> **Objective**:
Copy out each line below that contains the word "agent". Treat uppercase and lowercase as different.

> **Record list**:
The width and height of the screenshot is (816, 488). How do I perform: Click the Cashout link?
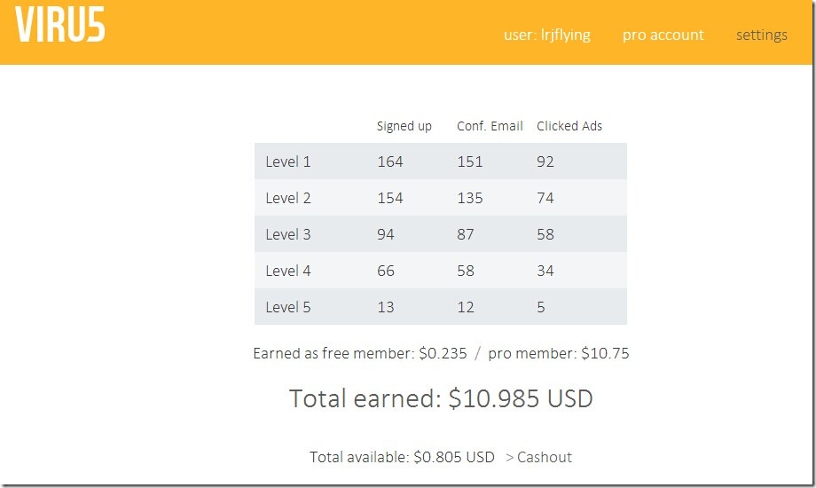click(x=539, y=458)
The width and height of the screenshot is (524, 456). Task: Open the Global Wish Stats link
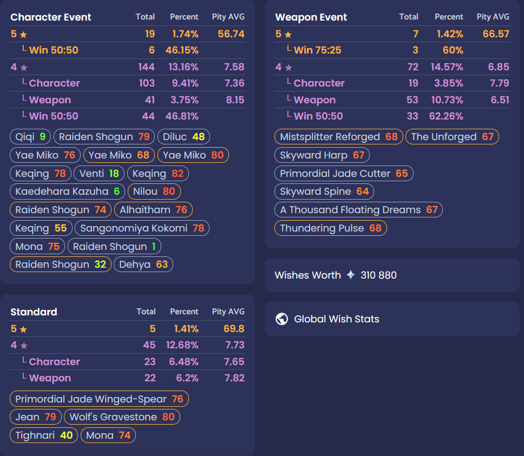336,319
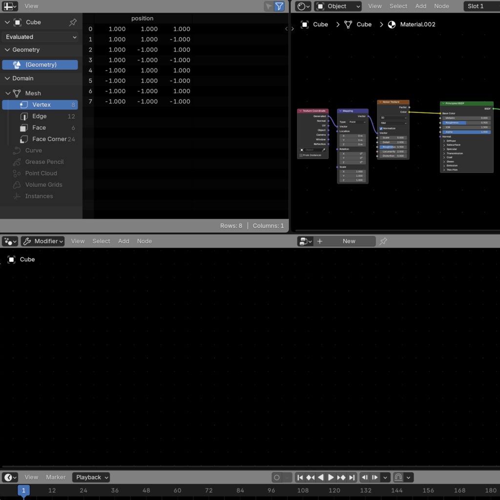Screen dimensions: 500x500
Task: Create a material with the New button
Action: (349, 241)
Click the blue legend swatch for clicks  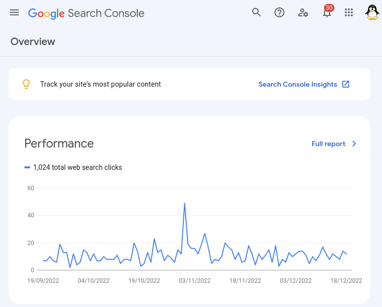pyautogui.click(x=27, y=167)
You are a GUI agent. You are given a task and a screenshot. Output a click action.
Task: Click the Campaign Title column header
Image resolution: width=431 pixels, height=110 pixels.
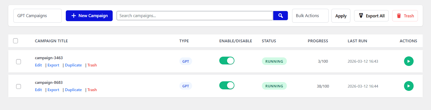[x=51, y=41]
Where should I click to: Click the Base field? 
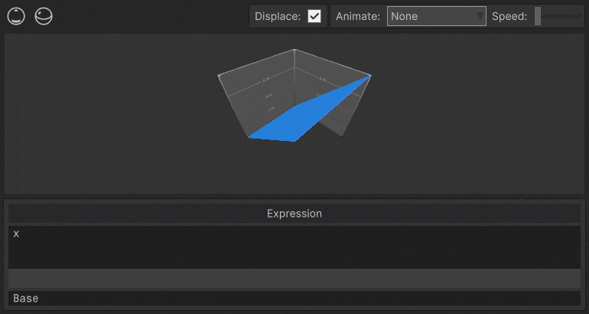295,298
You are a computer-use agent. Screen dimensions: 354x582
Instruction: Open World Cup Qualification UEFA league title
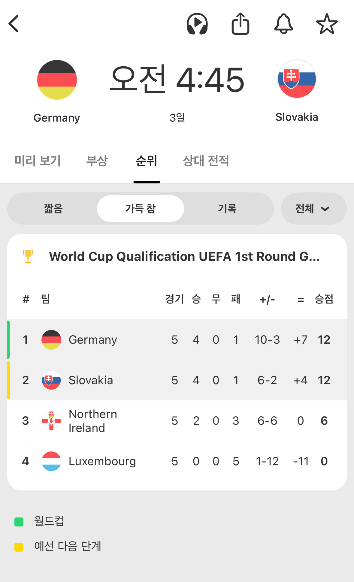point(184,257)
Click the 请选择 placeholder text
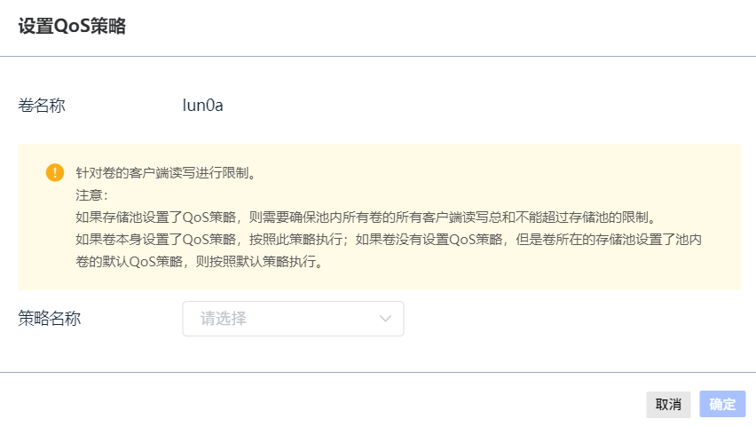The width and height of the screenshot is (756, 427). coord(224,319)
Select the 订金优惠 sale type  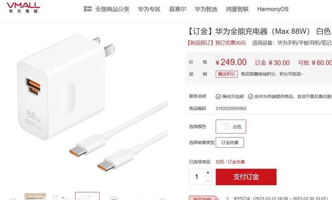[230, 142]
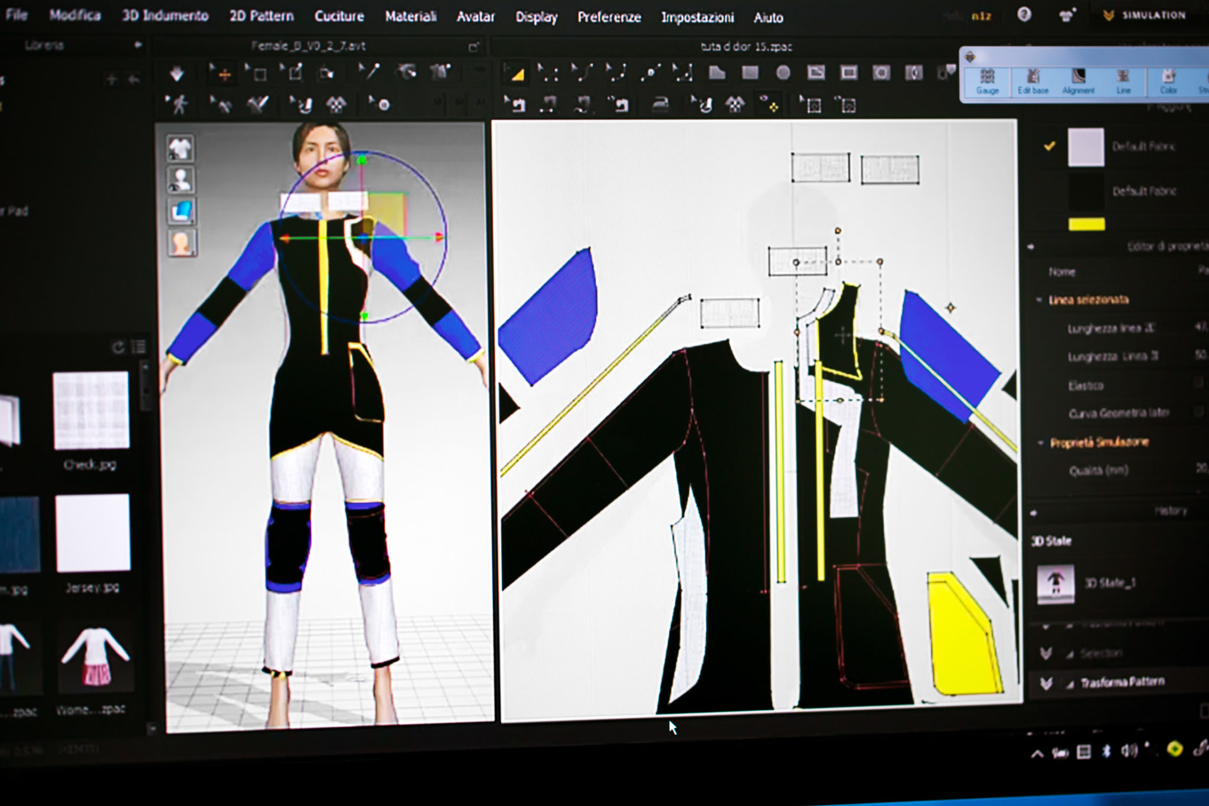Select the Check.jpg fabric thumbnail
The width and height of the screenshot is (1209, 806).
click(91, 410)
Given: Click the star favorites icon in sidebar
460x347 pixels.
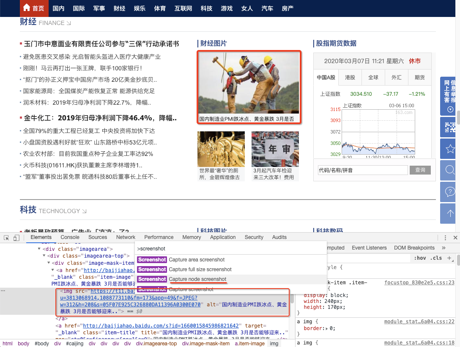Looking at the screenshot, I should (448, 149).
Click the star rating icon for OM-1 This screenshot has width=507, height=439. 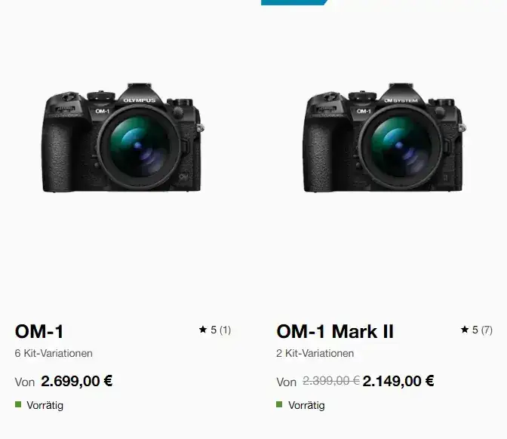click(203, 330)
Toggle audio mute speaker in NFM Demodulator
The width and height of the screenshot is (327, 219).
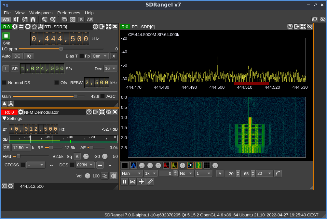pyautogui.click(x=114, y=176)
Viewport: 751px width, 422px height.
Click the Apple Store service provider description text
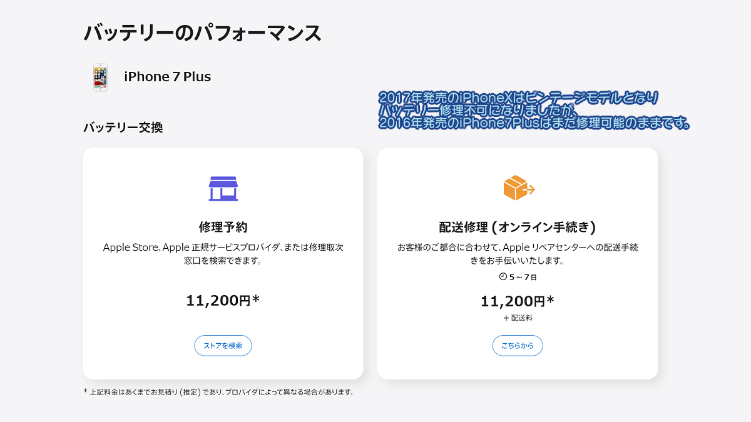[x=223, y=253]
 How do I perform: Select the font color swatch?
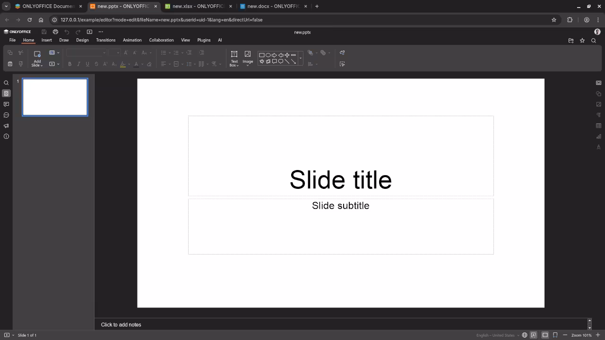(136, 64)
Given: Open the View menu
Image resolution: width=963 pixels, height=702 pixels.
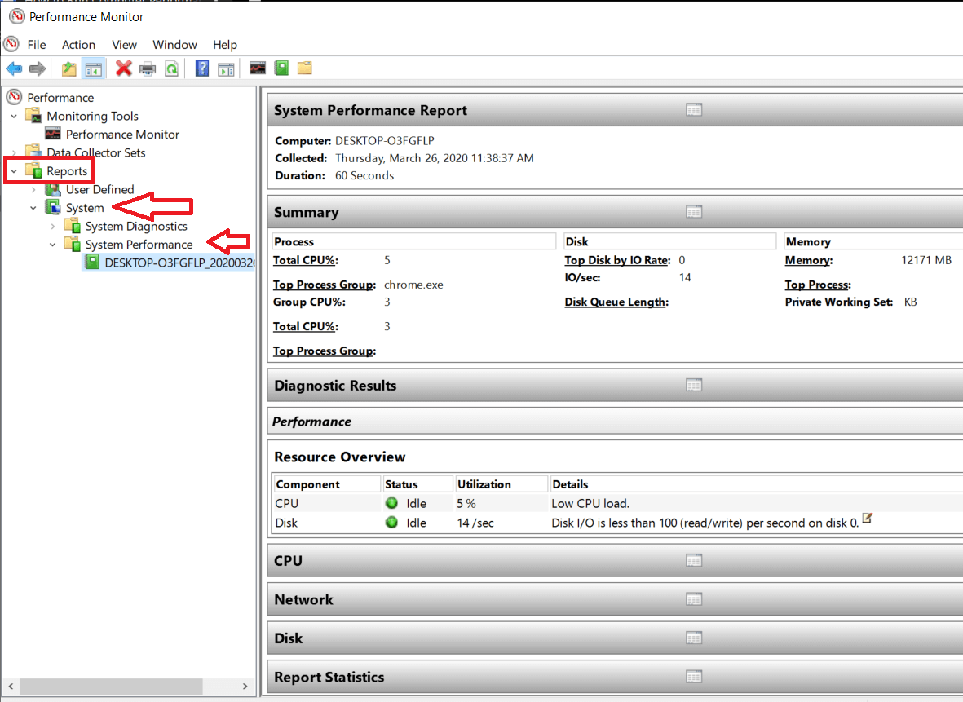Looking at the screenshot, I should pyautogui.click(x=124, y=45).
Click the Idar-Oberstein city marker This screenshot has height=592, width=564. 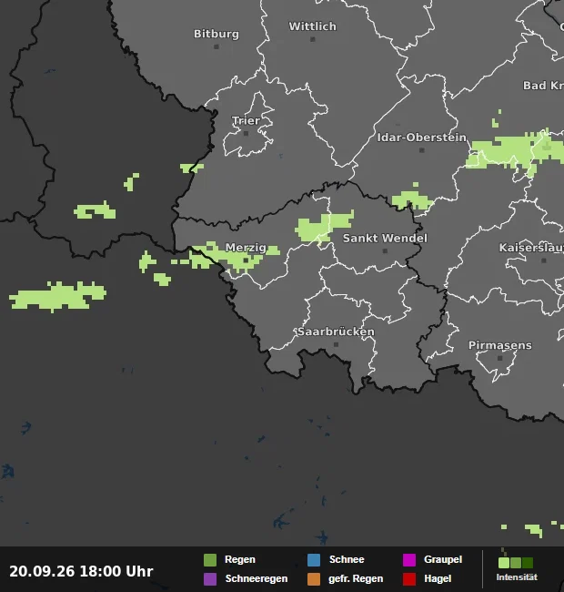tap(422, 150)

> **Result of the exercise**:
You are a GUI agent. You are given a task and a screenshot. Output a click action.
You are a computer-use agent. Screen dimensions: 354x582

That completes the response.